Stored dataset items
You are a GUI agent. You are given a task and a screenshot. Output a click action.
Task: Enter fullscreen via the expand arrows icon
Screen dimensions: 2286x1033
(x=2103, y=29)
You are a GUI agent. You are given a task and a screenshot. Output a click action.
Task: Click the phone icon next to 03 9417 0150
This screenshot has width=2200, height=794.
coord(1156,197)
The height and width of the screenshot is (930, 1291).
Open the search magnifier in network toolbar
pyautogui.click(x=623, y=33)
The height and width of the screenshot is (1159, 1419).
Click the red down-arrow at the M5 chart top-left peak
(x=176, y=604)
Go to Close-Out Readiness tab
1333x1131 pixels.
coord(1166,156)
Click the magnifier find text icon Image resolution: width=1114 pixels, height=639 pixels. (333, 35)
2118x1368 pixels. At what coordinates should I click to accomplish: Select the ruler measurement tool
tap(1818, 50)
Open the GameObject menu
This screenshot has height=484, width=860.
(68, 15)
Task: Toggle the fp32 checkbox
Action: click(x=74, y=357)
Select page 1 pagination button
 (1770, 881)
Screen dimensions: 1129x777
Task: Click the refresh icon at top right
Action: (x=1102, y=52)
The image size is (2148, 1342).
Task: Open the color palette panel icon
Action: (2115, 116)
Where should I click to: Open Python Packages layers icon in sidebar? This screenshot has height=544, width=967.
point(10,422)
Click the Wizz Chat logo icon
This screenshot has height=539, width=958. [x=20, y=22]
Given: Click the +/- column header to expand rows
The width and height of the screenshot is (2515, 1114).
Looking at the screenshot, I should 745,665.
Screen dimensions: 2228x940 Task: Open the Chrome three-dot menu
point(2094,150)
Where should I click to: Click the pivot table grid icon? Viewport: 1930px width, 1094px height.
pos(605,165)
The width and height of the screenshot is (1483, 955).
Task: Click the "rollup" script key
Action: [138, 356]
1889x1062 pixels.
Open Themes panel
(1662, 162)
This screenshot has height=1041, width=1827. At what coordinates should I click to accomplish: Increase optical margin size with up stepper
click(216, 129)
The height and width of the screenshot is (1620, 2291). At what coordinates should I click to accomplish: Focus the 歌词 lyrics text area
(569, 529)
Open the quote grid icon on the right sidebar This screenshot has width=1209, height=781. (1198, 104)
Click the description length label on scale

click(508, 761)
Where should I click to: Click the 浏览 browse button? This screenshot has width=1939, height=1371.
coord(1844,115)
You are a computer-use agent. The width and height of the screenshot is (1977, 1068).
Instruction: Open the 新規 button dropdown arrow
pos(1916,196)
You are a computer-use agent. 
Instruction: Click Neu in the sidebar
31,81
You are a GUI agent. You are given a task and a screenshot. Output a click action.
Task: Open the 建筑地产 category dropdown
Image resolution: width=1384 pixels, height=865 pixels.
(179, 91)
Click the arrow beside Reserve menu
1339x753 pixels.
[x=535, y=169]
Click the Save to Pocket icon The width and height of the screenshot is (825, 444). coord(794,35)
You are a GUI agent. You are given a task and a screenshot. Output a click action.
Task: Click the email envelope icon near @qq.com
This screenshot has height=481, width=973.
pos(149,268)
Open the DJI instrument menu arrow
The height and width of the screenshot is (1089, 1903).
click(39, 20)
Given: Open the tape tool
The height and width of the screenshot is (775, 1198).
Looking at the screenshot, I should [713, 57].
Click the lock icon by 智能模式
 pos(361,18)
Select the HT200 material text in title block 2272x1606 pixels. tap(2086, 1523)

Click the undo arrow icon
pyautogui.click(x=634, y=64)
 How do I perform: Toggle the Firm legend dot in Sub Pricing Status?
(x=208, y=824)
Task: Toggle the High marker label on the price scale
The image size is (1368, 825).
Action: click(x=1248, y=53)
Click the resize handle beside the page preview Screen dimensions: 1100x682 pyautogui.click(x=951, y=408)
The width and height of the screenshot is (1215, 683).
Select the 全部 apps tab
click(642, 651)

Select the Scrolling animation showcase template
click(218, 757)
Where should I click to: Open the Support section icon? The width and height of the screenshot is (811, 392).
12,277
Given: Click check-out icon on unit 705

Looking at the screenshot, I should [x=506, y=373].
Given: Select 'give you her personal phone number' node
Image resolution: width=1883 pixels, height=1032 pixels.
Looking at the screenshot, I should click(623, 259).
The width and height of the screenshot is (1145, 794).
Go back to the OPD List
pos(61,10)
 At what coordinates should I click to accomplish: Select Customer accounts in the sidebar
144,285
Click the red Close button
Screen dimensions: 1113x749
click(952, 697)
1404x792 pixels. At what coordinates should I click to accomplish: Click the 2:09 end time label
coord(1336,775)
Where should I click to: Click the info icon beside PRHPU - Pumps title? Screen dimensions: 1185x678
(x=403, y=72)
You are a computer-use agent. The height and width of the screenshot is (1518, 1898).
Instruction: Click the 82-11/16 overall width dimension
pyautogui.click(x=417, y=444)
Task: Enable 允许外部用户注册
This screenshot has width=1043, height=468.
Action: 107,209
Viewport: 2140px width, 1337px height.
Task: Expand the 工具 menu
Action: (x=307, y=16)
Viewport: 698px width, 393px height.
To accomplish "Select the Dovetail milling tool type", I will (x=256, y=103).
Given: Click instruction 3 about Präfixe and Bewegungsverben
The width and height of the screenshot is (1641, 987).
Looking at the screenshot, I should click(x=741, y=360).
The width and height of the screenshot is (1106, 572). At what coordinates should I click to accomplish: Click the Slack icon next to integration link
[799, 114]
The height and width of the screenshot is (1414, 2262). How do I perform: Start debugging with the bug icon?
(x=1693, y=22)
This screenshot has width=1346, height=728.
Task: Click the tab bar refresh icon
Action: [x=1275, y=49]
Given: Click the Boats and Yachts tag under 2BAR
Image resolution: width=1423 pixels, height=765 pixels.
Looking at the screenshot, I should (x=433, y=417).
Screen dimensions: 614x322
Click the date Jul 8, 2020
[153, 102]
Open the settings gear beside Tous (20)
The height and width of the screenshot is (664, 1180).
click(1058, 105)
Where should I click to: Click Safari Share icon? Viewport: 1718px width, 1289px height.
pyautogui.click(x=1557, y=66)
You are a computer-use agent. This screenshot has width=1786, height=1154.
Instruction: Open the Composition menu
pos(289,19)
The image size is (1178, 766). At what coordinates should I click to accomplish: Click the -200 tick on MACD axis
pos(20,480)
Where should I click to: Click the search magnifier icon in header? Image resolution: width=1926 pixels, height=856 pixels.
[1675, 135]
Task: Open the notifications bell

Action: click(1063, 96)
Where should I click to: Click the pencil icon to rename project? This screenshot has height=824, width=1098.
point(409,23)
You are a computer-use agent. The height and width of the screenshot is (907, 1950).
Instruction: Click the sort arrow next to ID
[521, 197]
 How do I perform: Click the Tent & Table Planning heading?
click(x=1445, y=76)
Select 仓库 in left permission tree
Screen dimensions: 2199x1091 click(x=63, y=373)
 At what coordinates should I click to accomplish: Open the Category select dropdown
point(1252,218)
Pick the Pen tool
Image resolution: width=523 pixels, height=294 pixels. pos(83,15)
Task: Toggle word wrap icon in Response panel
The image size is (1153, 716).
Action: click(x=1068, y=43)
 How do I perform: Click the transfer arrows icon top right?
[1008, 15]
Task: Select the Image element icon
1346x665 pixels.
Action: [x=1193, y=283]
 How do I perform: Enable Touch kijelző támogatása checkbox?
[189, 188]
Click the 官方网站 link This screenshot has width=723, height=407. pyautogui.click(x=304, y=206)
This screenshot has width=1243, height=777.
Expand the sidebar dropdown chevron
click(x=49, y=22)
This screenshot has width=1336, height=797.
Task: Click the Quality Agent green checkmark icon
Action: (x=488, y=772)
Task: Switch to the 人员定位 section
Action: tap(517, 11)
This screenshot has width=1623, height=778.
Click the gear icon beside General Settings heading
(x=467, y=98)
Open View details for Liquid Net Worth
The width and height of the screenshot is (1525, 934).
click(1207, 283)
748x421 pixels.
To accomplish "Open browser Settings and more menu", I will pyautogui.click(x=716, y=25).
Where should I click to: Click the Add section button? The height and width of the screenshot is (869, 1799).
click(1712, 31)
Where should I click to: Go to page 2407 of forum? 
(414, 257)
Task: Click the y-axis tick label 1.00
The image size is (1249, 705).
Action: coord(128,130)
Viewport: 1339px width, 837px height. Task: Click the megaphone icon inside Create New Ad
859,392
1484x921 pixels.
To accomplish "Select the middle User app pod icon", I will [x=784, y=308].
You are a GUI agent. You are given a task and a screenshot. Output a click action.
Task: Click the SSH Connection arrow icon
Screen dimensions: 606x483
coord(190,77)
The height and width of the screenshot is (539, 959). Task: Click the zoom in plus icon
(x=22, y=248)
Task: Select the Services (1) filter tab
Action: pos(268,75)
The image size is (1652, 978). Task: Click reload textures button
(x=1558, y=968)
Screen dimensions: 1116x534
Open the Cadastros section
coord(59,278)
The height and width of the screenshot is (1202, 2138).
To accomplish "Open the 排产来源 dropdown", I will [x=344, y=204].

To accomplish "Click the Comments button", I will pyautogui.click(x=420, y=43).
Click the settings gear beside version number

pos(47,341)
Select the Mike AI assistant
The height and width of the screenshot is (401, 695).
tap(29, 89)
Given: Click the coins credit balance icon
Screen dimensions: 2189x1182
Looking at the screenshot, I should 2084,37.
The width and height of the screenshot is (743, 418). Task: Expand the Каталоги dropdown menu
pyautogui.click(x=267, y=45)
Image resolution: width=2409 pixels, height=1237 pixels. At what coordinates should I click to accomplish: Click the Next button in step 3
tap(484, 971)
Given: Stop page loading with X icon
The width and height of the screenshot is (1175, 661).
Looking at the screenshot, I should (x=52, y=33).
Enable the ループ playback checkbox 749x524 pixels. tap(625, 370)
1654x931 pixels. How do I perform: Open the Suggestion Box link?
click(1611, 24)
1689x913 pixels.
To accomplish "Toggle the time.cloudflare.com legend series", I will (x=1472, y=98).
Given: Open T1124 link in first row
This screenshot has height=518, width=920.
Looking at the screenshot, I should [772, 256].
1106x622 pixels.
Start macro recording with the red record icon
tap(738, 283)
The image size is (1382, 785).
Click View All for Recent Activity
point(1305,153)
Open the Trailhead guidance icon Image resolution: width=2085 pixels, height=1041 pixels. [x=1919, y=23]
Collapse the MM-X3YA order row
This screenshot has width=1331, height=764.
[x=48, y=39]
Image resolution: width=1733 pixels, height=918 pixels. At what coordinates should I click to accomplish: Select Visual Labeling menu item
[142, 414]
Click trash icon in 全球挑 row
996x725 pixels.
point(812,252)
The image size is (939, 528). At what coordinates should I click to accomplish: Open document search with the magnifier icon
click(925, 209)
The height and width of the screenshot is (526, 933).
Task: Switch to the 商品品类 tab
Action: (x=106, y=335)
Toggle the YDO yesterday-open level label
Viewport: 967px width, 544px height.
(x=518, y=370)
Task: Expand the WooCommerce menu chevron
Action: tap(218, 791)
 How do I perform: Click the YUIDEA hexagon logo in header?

(What you should do)
Wherever the string "Close" appears in the entries above, return the line it appears on.

(Answer box)
Go to Close-Out Readiness tab
Click the red Close button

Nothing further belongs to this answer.